Stuttgart/ Peking (Godmode-Trader.de) - Nach zuletzt positiven Konjunkturnachrichten aus China sorgten die in der vergangenen Woche veröffentlichten Außenhandelsdaten für eine massive Enttäuschung. So sind die Exporte im September gegenüber dem Vorjahr um 10 Prozent (in US-Dollar) eingebrochen. Die Importe sanken um 1,9 Prozent. Die Basismetallmärkte reagierten auf die Daten, die erneut Fragen nach der Stabilität des chinesischen Wirtschaftswachstums aufwarfen, mit Preisabschlägen.

    Kupfer handelt am Montag bei der Marke von 4.670 US-Dollar je Tonne, nach einem Stand von knapp über 4.825 US-Dollar je Tonne vor Veröffentlichung der China-Daten Mitte vergangener Woche. Die Kupferimporte Chinas sind im September auf das niedrigste Niveau seit einem Jahr gesunken. „Gänzlich überraschend kommt diese Entwicklung nach den stark angestiegenen Kupfereinfuhren in der ersten Jahreshälfte jedoch nicht“, kommentierte LBBW-Analyst Achim Wittmann.

    Für eine tendenziell verbesserte Wirtschaftslage in China spricht die bekanntgegebene Entwicklung der Erzeugerpreise.
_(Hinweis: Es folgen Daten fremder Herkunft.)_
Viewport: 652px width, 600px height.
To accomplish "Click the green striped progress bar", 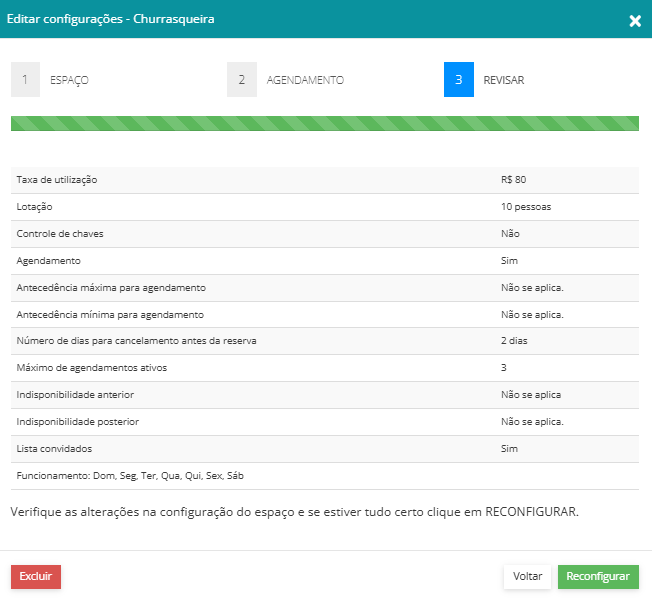I will pos(325,123).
Wie das Nationale Statistikbüro letzten Freitag veröffentlichte, sind in China die Produzentenpreise im September erstmals seit Anfang 2012 wieder gestiegen, uns zwar um 0,1 Prozent gegenüber dem entsprechenden Vorjahresmonat. Auch die Verbraucherpreise zogen stärker an als erwartet. Etwas mehr Klarheit über das nach diesen Daten eher etwas diffuse Bild der chinesischen Wirtschaft sollte es im Verlauf dieser Woche geben. Dann wird über die Industrieproduktion, die Anlageinvestitionen, Einzelhandelsumsätze und das Wirtschaftswachstum im dritten Quartal berichtet. Sollte dies wie bereits von Premierminister Li Keqiang angedeutet positiv ausfallen, dürfte dies laut Commerzbank-Analysten den Metallpreisen Auftrieb geben.